The work on the Moyie is estimated to cost $405,000. With funding support from the Columbia Basin Trust ($35,000 requested), the Village of Kaslo ($20,000 requested) and $35,000 fundraised by the Historical Society, the project would apply to the granting agency for the rest.

That works out to public funds contributing to five per cent of the project, noted Administrative Officer Catherine Allaway.

“In terms of leveraging taxpayers’ dollars in order to get the best value for that money, I think that turning $20,000 of village funds into a project budget of $405,000 is pretty respectable,” she told council.

Councillors didn’t need much persuading – the Moyie is a village-owned asset – so councillors passed a motion to provide a letter of support for the grant application, along with a commitment to spend $20,000 to show community commitment to the project.

They should hear back on their application by February.

A Zincton summit?

Village councillors are going to ask for more time to reply to the Zincton ski resort proposal.

The council directed staff to ask the provincial Mountain Resorts Branch for an extension to their response deadline to Feb. 15, 2022.

The village was supposed to formally respond by late November on the project, which is applying for tenure for 5,500 ha of land about 30 km west of Kaslo for an all-seasons ski, hike and cycle resort. That deadline was extended by the province by a month, after receiving thousands of responses from the public on the project. Now council says it needs even more time to respond.

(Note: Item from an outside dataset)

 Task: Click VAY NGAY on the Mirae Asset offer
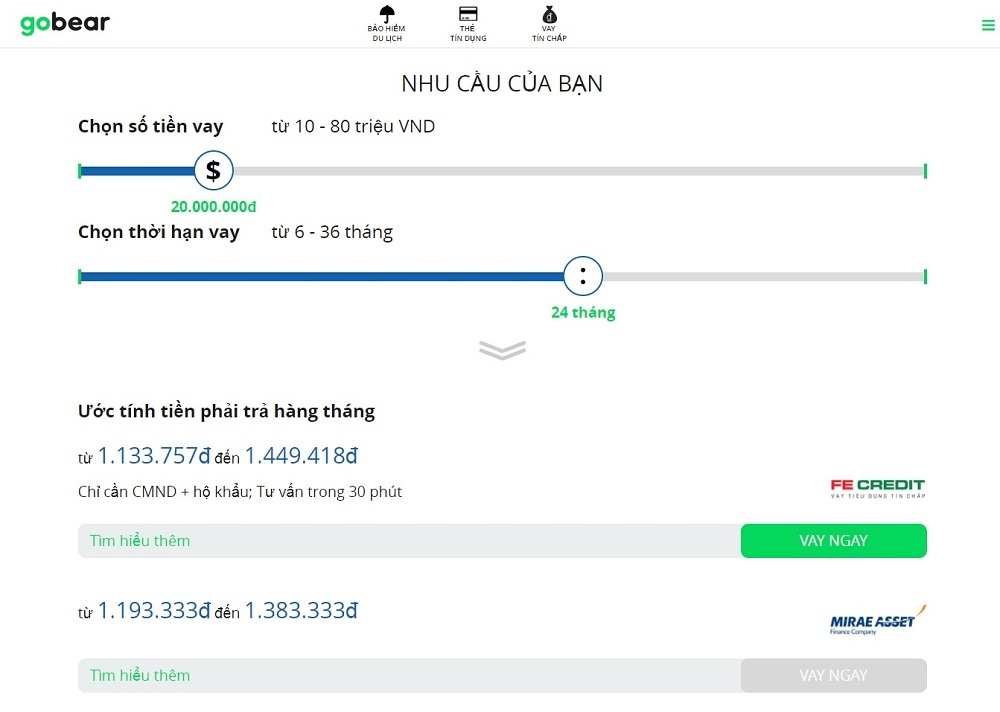pyautogui.click(x=833, y=675)
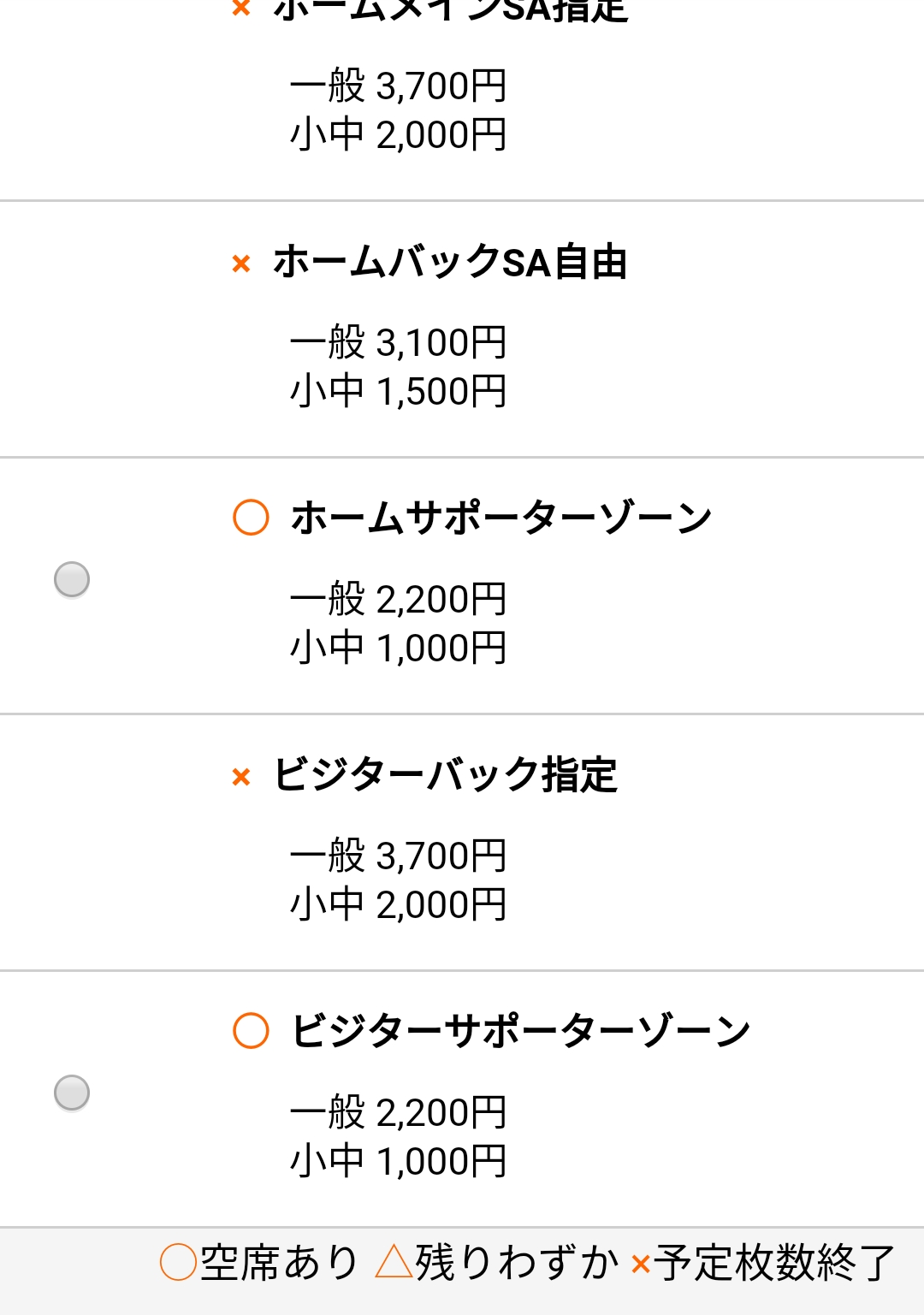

That was in part because of a letter from the mayor of Silverton, asking the neighbouring municipalities if they shouldn’t meet to discuss a co-ordinated approach to the resort project.

“To this end, the Village of Silverton believes we need direct government‐to‐government dialogue before these projects proceed, rather than a piecemeal evaluation after the fact,” wrote Colin Ferguson. “Considering the merits and effects of one of these developments in the absence of the other will not paint a full picture of their impacts.”

While Silverton council says it’s taking a neutral stand to the project at this time, Ferguson added “the known trajectories of similar ski developments elsewhere present a compelling argument for pause and education.”

Staff were directed to continue talks with other local municipal officials and politicians to come up with a meeting. RDCK Area D Director Aimee Watson and Area H Director Walter Popoff will also be invited to attend any discussion.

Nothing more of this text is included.